Bikini: klugscheissmodus an: das ist meist (z.B. bei Sonnenuntergängen am Meer..) bei Licht so, weil die Stäbchenzellen der Retina Lichteindrücke länger "abbilden" als diese wirklich dauern (guck mal in die Sonne und dann weg. Die Sonne ist immernoch in Deinem Blickfeld "gespeichert", obwohl Du sie gar nicht mehr anguckst). Wenn also im Moment X das Sonnenlicht von einer Anzahl Wellenkämmen reflektiert wird und einen Sekundenbruchteil später, Moment Y von N anderen Wellenkämmen (das Meer bewegt sich ja.. ;-)) und dann im Moment Z von N nochmal andern WK.. dann fügt Dein Gehirn die Momente X-Z zu einem Bild zusammen, bzw. die 3 Momente überblenden sich, Deine Kamera schiesst jedoch X, Y oder Z. Also in dem Beispiel nur N mal rotes Licht anstatt 3N mal rotes Licht.. gemein, nicht? Die grössere Intensität also anatomisch bedingt. Die Stimmung, die die höhere Lichtintensität auslöst, ist natürlich, wie Baseball-Handschuh sagt, ein anderes Thema.
Ein anderes Beispiel, das ich sehr witzig finde: Alte Damen laufen ja oft mit blau-lila-grauem Haar herum. Graues Haar neigt zu Gelbstich und den neutralisiert man am besten mit Komplementärfarben. Im Alter nehmen aber auch gewisse Farbunterscheidungsfähigkeiten ab. Im Bereich Grau mischt z.B. das Auge gern gelb-grün-schlammige Töne rein. Der Gelbstich also nicht nur auf dem Kopf, sondern auch im Kopf. Sitzt Oma dann beim Frisör und sagt, sie wolle den Gelbstich weghaben (sieht aber viel mehr Gelb als der junge Frisör, der die Chose richten soll), wird sie solang meckern, bis er ihr einen Lila-Blauton draufhaut, der komplementär zu dem gesehenen Gelbton ist. Der Frisör sieht seine Kundin lila, sie sich als grau. Und den grauen Zwergpudel färbt sie grad noch mit, weil ihr der Arme auch immer gelber zu werden scheint.. ;-)

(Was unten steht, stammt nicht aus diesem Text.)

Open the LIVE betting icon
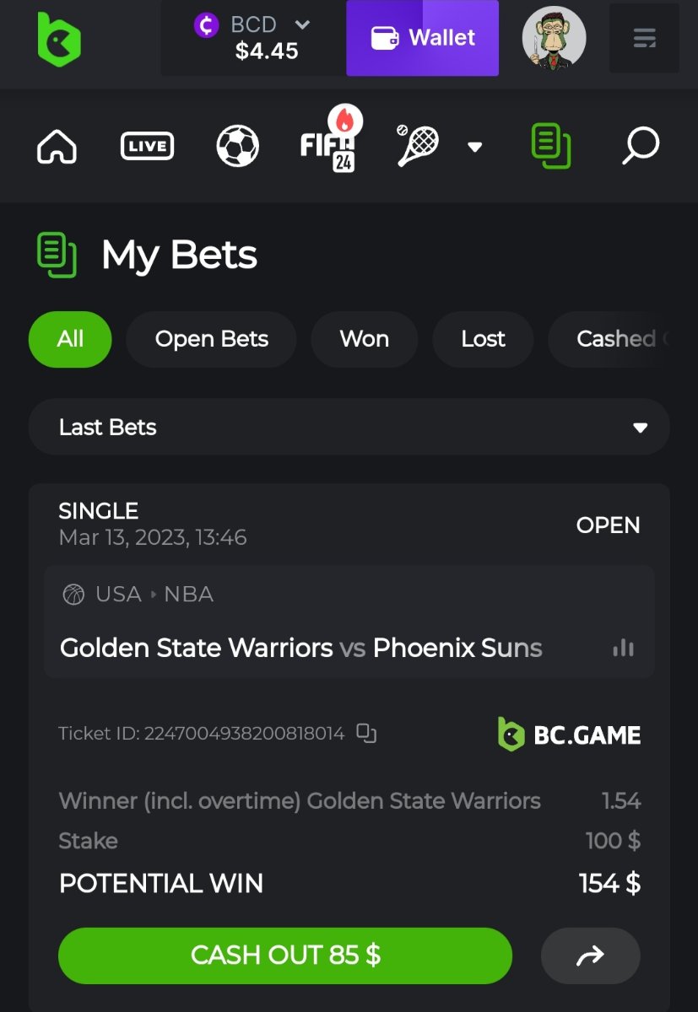698x1012 pixels. [x=147, y=147]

@bikini. So herum ist das eine ganz andere Geschichte. Echt jetzt.

ich habe oft eher das gegenteilige problem: ich sehe etwas, meistens sind es stimmungen verbunden mit besonderen lichtverhältnissen, und wenn ich es mit der kamera festhalten will, kommt mir das foto, verglichen mit dem realen, total banal vor. Riesenenttäuschung... Ich hab schon oft gedacht, was für ein wunder unser auge ist - besser als jede kameralinse. Aber das denke ich auch: WIE man etwas sieht, hat sehr viel mit einem selbst, mit der momentanen stimmung und "berührbarkeit" zu tun.

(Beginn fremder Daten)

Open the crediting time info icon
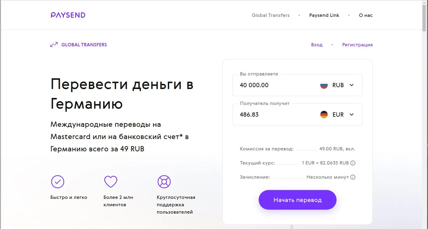 tap(353, 177)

Das hat leider nicht viel mit Metaphysik zu tun. Deine Augen haben eine beträchtlich höhere Auflösung als jede Kamera, was bedeutet, du siehst auch den Zigistummel im Sand, den toten Wal am Strand und auch die fette Mutti die dir einen Ananas für 10 Franken andrehen will. Ausserdem riechst du auch das Bratfett aus dem nächsten Strand und hörst die Strasse hinter dir, bist müde und hast deinen Pass verloren. Ein Bild ist ja immer nur ein Ausschnitt, der idealisiert. Ausserdem spielt wohl auch die Sehnsucht eine gewisse Rolle. Bitteschön.

Vielleicht sind Deine Träume und Sehnsüchte blumiger als es dann die erlebte Realität ist. Eintauchen in das "hier und jetzt" ist manchmal verdammt schwierig. Also lass mal die Kamera zuhause und erlebe das absolute Nichtstun. Dann kommen vielleicht neue Bilder, welche sich mit einer Kamera sowieso nicht einfangen lassen.